== Saved entries ==

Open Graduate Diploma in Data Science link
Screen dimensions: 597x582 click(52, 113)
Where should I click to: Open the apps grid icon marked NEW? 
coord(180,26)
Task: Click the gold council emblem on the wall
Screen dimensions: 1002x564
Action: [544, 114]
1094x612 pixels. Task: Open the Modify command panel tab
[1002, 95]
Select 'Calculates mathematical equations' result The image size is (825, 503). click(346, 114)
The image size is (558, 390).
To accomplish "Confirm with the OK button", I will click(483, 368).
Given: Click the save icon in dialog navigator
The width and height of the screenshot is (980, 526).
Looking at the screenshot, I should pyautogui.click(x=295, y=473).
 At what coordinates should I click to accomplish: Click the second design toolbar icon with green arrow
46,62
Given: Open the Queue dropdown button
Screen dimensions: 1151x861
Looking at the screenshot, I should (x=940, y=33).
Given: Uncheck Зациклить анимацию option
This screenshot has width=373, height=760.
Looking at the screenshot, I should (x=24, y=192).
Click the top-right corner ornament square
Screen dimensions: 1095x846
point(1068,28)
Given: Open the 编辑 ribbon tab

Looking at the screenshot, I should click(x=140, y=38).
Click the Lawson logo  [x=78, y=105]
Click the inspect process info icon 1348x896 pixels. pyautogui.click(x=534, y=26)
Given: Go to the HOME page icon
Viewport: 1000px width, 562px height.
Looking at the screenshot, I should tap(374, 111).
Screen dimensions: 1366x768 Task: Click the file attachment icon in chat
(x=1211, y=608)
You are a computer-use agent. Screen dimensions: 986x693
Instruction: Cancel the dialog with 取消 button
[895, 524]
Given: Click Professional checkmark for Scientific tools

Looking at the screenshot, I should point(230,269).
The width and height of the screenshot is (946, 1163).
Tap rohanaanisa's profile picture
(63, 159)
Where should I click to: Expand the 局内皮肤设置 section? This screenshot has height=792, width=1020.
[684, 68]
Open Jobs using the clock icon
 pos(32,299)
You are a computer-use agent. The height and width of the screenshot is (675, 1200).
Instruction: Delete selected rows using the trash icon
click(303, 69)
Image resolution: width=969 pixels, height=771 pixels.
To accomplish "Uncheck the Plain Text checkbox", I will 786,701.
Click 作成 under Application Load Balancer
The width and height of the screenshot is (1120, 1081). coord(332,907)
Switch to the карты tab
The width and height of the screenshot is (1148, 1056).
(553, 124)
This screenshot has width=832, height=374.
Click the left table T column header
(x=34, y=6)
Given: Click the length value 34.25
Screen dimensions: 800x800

== TASK GOAL ==
In the records above, find each line with the string "agent" and list it.

== RESULT OF THIS EXERCISE ==
You are a computer-use agent. Screen dimensions: 986x693
You are a computer-use agent. The height and width of the screenshot is (675, 1200).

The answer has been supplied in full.